私より頭一個分と少しだけ背の高いNHKは、真剣に本の背表紙を視線で追っていきながら、迷うことなく何冊か抜き取っていった。
セレクトされた物は全然知らない本ばかりで、その難しそうな感じにこっそり辟易しながら、簡単に読めそうなものがないかなぁと屈んで、整然と並べられた本棚をじーっと覗きみる。

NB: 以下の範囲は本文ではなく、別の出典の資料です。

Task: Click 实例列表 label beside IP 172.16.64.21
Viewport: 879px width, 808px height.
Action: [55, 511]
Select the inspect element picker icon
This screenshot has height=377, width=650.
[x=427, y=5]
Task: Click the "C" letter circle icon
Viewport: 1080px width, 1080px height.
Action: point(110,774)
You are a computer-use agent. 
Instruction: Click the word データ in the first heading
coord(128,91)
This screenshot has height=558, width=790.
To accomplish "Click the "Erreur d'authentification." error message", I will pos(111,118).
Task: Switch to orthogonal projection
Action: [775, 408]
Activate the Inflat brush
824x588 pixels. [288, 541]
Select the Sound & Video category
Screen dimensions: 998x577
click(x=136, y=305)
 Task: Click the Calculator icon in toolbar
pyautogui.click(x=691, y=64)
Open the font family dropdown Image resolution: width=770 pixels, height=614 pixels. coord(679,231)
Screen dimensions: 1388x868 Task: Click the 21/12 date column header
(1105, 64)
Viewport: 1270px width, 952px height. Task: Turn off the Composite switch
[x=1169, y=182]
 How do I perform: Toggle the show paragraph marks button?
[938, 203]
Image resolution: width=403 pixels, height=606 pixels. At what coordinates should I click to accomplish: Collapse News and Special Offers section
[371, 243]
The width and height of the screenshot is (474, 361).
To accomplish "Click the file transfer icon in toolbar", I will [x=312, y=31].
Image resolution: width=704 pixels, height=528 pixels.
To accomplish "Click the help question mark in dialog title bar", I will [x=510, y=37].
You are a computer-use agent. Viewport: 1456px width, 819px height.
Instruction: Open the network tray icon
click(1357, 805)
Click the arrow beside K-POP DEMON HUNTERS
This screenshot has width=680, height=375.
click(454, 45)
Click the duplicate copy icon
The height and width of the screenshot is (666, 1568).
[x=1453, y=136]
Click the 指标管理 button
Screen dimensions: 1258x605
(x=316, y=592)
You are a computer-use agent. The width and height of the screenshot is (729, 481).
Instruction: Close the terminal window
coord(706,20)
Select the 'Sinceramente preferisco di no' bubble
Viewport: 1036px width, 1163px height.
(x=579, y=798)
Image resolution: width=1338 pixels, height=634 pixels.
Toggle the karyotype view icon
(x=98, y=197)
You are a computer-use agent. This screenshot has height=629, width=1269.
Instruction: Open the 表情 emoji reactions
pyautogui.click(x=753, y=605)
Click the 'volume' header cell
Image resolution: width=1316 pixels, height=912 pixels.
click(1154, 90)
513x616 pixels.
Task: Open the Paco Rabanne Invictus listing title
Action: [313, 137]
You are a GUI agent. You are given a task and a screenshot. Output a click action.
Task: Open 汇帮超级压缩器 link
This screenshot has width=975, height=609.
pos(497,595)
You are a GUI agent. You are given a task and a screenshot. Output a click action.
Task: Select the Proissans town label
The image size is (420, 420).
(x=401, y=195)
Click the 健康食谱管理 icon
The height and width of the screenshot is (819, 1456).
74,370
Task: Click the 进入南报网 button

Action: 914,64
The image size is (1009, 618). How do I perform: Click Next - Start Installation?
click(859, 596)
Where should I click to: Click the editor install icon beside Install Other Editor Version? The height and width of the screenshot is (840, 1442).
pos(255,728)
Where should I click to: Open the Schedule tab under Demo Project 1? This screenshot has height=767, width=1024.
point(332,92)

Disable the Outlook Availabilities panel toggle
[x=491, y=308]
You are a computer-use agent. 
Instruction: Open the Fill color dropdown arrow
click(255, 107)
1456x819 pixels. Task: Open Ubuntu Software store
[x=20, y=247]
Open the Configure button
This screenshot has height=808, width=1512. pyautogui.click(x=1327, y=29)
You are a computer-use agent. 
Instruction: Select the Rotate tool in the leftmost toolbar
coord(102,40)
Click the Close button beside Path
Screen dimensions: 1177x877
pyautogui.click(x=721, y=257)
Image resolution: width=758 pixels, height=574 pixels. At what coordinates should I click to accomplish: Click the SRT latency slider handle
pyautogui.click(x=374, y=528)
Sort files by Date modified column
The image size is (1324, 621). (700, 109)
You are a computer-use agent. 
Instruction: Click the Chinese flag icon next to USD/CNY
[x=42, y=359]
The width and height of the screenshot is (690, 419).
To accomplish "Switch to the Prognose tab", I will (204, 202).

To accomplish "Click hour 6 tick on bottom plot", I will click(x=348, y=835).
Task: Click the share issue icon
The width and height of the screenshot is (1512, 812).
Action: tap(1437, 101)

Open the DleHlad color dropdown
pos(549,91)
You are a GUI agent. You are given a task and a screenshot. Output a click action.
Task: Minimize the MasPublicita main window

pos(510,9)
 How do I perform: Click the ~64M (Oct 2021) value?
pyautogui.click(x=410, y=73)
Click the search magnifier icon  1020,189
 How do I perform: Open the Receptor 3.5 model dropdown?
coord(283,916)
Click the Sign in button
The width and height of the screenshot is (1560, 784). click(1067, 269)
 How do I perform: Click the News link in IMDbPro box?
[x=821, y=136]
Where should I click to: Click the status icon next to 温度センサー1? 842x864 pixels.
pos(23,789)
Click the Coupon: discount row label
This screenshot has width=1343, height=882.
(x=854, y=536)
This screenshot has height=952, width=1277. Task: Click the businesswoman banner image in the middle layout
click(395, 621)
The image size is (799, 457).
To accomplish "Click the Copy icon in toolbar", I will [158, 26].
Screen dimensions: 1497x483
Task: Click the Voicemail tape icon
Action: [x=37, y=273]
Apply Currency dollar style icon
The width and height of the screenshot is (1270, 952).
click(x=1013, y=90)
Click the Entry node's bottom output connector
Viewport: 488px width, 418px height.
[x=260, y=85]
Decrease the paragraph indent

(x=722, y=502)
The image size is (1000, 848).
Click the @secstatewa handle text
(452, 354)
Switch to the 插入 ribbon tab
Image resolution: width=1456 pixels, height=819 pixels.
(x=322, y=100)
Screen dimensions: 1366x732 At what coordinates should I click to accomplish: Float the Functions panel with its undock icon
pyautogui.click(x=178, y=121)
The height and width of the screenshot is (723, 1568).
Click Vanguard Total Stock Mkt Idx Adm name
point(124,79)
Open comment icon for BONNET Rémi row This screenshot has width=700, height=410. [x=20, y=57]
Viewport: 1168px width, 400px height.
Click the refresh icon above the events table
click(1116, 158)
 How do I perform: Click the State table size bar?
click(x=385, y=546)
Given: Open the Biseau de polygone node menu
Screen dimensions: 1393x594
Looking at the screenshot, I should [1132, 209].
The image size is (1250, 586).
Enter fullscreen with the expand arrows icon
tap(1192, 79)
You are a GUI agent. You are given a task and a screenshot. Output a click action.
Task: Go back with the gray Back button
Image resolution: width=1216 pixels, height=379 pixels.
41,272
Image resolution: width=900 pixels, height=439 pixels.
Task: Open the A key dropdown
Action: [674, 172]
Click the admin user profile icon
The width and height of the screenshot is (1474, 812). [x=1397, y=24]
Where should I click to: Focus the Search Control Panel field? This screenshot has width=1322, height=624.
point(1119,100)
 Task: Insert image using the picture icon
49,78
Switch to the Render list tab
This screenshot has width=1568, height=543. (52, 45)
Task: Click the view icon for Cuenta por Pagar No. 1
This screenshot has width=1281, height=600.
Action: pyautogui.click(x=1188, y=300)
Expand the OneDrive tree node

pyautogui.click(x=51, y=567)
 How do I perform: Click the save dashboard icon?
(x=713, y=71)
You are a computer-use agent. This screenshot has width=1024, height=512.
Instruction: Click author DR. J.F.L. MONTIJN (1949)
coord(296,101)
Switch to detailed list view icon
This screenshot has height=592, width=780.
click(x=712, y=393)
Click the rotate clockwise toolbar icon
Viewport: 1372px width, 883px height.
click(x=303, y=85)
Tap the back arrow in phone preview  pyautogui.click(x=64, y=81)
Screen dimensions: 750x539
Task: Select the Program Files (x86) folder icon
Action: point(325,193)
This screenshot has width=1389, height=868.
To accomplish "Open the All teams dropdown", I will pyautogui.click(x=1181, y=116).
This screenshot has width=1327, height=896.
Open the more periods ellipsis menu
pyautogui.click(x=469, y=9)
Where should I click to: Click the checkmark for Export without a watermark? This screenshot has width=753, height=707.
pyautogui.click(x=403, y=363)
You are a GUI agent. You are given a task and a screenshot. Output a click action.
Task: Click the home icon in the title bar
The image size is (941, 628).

一冊だけ、なぜか逆さまに立て掛けられている本を発見した。他の本はちゃんと並べられているのに、どうしてだろう?
思わず手に取って、それを見てしまった。
「何だ、お前。そんな本が読みたくなったのか?」
「え? あ、うん。急に読みたくなっちゃった」
「しかしなぜ『古事記』なんだ。相変わらず考えてること、さっぱり分からねーな」
肩をすくめるとドサッと私の両手にセレクトした分厚い本を、6冊も渡してきた。
「急いで読まなくていい。じっくり読んでみろ。頭で考えるんじゃなく、心の目で読むんだ」
「心の目?」
ワケが分からず、小首を傾げてしまった。
「お前は頭の中で、人を好きになるか? 大好きな彼を見つけました。その瞬間、胸がドキドキって感じるだろ。頭がドキドキしたら、間違いなく血管がブチ切れてる状態だろうな」
「三木先生の比喩、いろんな意味で絶妙ですね、ははは……」
苦笑いするとバカにするなという顔をして、ぎろりと睨んできた。
「本の文字もそうだが、目にする文字すべてを心の目で捉えろ。どうしてこのポスターはこういうキャッチフレーズなんだろうとか、三面記事の見出しとか、いろいろ心に響くものが結構あるもんだぞ」
「そんなものにいちいち反応していたら、すっごく疲れちゃいそう」
うんざりしながら言うと、そんなことないよと笑いながら私の頭を撫でる。
「感受性豊かな年頃だからこそ、いろんなものに対して感じて欲しいんだ。そうして文章に向き合ってくれると、こっちとしても教え甲斐がある。さてと送ってやるから、帰り支度をしろ。忘れ物をするなよ」
せかされる様に指示され、慌ててカバンに本を詰め込んだ。
(――うわっ、かなり重い)
両手でよいしょと持ち上げると、さっと横から奪われてしまった。
「家の前まで、持って行ってやる。重たくさせたのは、僕の責任だからな」
「ありがとぅ……ございます。三木先生」
スマートな態度にどんな顔していいか分からず、たどたどしくお礼を言うしか出来なかった。やっぱ男の人なんだな、ちょっとだけ嬉しいかも――
「どーいたしまして、カメレオン奈美」
前言撤回! やっぱイヤなヤツだよNHK!
前を行く三木先生の背中を無言で、思いっきり叩いてやった。